Below are the records. Transcribe them exactly.

### Data excerpts:
++++++++++

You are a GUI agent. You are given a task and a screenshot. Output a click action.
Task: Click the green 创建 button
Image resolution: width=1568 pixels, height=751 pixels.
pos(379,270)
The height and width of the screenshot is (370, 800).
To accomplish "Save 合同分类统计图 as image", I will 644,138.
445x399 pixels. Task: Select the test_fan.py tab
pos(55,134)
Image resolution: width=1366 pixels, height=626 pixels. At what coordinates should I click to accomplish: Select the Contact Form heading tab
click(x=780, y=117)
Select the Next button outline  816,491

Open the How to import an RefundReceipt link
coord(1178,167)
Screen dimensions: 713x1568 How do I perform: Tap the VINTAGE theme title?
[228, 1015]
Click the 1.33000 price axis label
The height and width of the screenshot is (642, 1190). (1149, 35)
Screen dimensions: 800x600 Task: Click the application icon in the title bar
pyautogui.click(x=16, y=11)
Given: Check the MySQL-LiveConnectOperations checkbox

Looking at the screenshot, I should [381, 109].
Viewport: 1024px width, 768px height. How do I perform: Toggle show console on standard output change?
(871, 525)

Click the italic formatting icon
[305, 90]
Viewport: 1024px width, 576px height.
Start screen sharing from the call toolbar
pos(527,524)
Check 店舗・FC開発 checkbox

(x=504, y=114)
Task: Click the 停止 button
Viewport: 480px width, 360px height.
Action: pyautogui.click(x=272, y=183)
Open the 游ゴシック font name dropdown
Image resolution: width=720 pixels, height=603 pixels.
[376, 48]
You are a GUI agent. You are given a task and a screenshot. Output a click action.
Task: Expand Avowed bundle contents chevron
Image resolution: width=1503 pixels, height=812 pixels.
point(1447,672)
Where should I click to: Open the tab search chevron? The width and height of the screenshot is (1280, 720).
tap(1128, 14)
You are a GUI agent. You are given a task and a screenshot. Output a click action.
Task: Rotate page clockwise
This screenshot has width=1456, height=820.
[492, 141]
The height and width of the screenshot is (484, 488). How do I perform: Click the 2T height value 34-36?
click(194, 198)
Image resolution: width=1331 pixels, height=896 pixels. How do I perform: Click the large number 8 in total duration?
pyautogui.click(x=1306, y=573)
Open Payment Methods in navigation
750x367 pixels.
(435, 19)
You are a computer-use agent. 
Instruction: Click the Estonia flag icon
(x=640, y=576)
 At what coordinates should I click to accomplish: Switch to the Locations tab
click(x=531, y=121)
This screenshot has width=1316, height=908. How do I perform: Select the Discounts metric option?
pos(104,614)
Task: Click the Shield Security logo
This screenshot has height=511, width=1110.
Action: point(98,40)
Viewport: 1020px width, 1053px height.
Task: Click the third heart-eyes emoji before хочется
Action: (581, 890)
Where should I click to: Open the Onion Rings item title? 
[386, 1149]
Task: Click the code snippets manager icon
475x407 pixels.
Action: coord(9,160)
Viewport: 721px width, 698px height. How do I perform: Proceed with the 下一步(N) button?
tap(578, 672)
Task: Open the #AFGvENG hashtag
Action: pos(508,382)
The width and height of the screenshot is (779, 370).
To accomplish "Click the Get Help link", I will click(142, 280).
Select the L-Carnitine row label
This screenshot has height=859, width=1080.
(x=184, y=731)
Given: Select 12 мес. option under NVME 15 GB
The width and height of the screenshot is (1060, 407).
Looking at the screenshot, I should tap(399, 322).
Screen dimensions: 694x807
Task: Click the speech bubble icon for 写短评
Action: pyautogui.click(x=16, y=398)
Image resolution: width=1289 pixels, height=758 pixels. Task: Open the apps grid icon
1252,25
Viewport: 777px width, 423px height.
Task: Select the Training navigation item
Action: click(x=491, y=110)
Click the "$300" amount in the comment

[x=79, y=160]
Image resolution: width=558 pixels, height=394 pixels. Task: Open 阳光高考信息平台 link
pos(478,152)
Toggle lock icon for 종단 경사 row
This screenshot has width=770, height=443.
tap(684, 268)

++++++++++

### Written response:
You are a GUI agent. You are given a task and a screenshot. Output a click action.
Task: Click the green 创建 button
Image resolution: width=1568 pixels, height=751 pixels.
pos(379,270)
The height and width of the screenshot is (370, 800).
To accomplish "Save 合同分类统计图 as image", I will 644,138.
445x399 pixels. Task: Select the test_fan.py tab
pos(55,134)
Image resolution: width=1366 pixels, height=626 pixels. At what coordinates should I click to accomplish: Select the Contact Form heading tab
click(x=780, y=117)
Select the Next button outline  816,491

Open the How to import an RefundReceipt link
coord(1178,167)
Screen dimensions: 713x1568 How do I perform: Tap the VINTAGE theme title?
[228, 1015]
Click the 1.33000 price axis label
The height and width of the screenshot is (642, 1190). (1149, 35)
Screen dimensions: 800x600 Task: Click the application icon in the title bar
pyautogui.click(x=16, y=11)
Given: Check the MySQL-LiveConnectOperations checkbox

Looking at the screenshot, I should [381, 109].
Viewport: 1024px width, 768px height. How do I perform: Toggle show console on standard output change?
(871, 525)

Click the italic formatting icon
[305, 90]
Viewport: 1024px width, 576px height.
Start screen sharing from the call toolbar
pos(527,524)
Check 店舗・FC開発 checkbox

(x=504, y=114)
Task: Click the 停止 button
Viewport: 480px width, 360px height.
Action: pyautogui.click(x=272, y=183)
Open the 游ゴシック font name dropdown
Image resolution: width=720 pixels, height=603 pixels.
[376, 48]
You are a GUI agent. You are given a task and a screenshot. Output a click action.
Task: Expand Avowed bundle contents chevron
Image resolution: width=1503 pixels, height=812 pixels.
point(1447,672)
Where should I click to: Open the tab search chevron? The width and height of the screenshot is (1280, 720).
tap(1128, 14)
You are a GUI agent. You are given a task and a screenshot. Output a click action.
Task: Rotate page clockwise
This screenshot has width=1456, height=820.
[492, 141]
The height and width of the screenshot is (484, 488). How do I perform: Click the 2T height value 34-36?
click(194, 198)
Image resolution: width=1331 pixels, height=896 pixels. How do I perform: Click the large number 8 in total duration?
pyautogui.click(x=1306, y=573)
Open Payment Methods in navigation
750x367 pixels.
(435, 19)
You are a computer-use agent. 
Instruction: Click the Estonia flag icon
(x=640, y=576)
 At what coordinates should I click to accomplish: Switch to the Locations tab
click(x=531, y=121)
This screenshot has width=1316, height=908. How do I perform: Select the Discounts metric option?
pos(104,614)
Task: Click the Shield Security logo
This screenshot has height=511, width=1110.
Action: point(98,40)
Viewport: 1020px width, 1053px height.
Task: Click the third heart-eyes emoji before хочется
Action: (581, 890)
Where should I click to: Open the Onion Rings item title? 
[386, 1149]
Task: Click the code snippets manager icon
475x407 pixels.
Action: coord(9,160)
Viewport: 721px width, 698px height. How do I perform: Proceed with the 下一步(N) button?
tap(578, 672)
Task: Open the #AFGvENG hashtag
Action: pos(508,382)
The width and height of the screenshot is (779, 370).
To accomplish "Click the Get Help link", I will click(142, 280).
Select the L-Carnitine row label
This screenshot has height=859, width=1080.
(x=184, y=731)
Given: Select 12 мес. option under NVME 15 GB
The width and height of the screenshot is (1060, 407).
Looking at the screenshot, I should tap(399, 322).
Screen dimensions: 694x807
Task: Click the speech bubble icon for 写短评
Action: pyautogui.click(x=16, y=398)
Image resolution: width=1289 pixels, height=758 pixels. Task: Open the apps grid icon
1252,25
Viewport: 777px width, 423px height.
Task: Select the Training navigation item
Action: click(x=491, y=110)
Click the "$300" amount in the comment

[x=79, y=160]
Image resolution: width=558 pixels, height=394 pixels. Task: Open 阳光高考信息平台 link
pos(478,152)
Toggle lock icon for 종단 경사 row
This screenshot has width=770, height=443.
tap(684, 268)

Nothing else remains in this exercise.